Извлеченный текст.
Была у мамы подруга, назовем ее тетя Катя, и случился с ней такой казус. Даже не казус, а жизненная трагедия. Уже будучи совершенно взрослой, полюбила она одного грузинского еврея Отари. Хотя я его в реальности никогда не видела, но был он, по описаниям, очень впечатляющей личностью, пишет колумнист.
Высокий, красивый, с этой, как ее, косой саженью в плечах, занимал хорошее место в одном из НИИ, был всесторонне образован. Разгадывал литературные кроссворды и мог запросто по мелодии определить, где Шуберт, а где Бах или, к примеру, Моцарт, причем не путал его с Листом. Короче, все было при нем, но в качестве нагрузки имел Маму. С большой буквы. Фира Соломоновна.
Катя, которая не любила, когда к ней я обращалась вежливо с приставкой "тетя", тоже обладала рядом положительных характеристик, как внешних, так и внутренних. Тоже высокая, красивая, чертежница, не помню, какой категории, любящая театр и живопись. Хорошая хозяйка и редкая чистюля. Особенно ей хорошо удавались блинчики, драники и борщи. Просто восхитительные были борщи. При Кате тоже была мама. С не менее большой буквы. Татьяна Федоровна. Человек простой и сердечный из какого-то украинского села. Их эвакуировали во время войны в Тбилиси, и так они и остались в столице Грузии.
Отари и Катя полюбили друг друга, но натолкнулись на двойную китайскую стену в лице Фиры и Татьяны, их мам. Первая хотела обязательно невестку-еврейку, второй нужен был зять-славянин.
Какой текст выдавала мама Отари, так и осталось за кадром, а Татьяна Федоровна говорила примерно следующее.
- На кой ляд мине треба Атари? Вин не уважае мою доцю!

Исходные данные.
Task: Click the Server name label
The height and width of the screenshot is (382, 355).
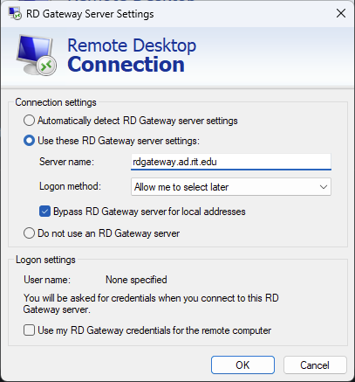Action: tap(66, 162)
...
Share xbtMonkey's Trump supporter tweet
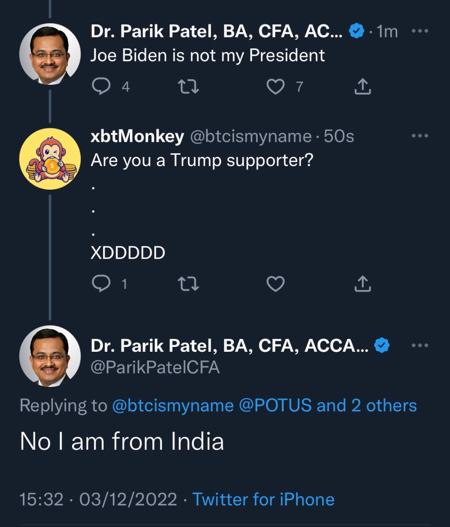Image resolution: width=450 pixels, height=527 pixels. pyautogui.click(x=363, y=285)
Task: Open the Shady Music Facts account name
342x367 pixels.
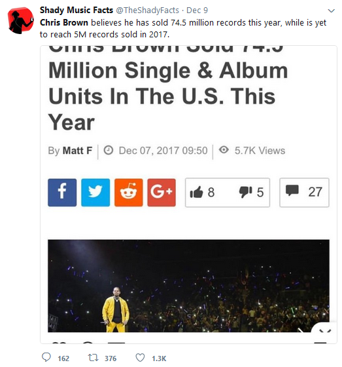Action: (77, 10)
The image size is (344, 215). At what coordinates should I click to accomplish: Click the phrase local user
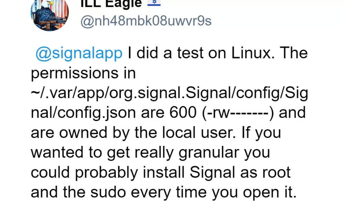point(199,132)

Задание. Повторите без изменений фрагмент извлеченного текста между словами «Была у мамы» и «буквы. Фира Соломоновна.» включительно.

Ответ ниже.
Была у мамы подруга, назовем ее тетя Катя, и случился с ней такой казус. Даже не казус, а жизненная трагедия. Уже будучи совершенно взрослой, полюбила она одного грузинского еврея Отари. Хотя я его в реальности никогда не видела, но был он, по описаниям, очень впечатляющей личностью, пишет колумнист.
Высокий, красивый, с этой, как ее, косой саженью в плечах, занимал хорошее место в одном из НИИ, был всесторонне образован. Разгадывал литературные кроссворды и мог запросто по мелодии определить, где Шуберт, а где Бах или, к примеру, Моцарт, причем не путал его с Листом. Короче, все было при нем, но в качестве нагрузки имел Маму. С большой буквы. Фира Соломоновна.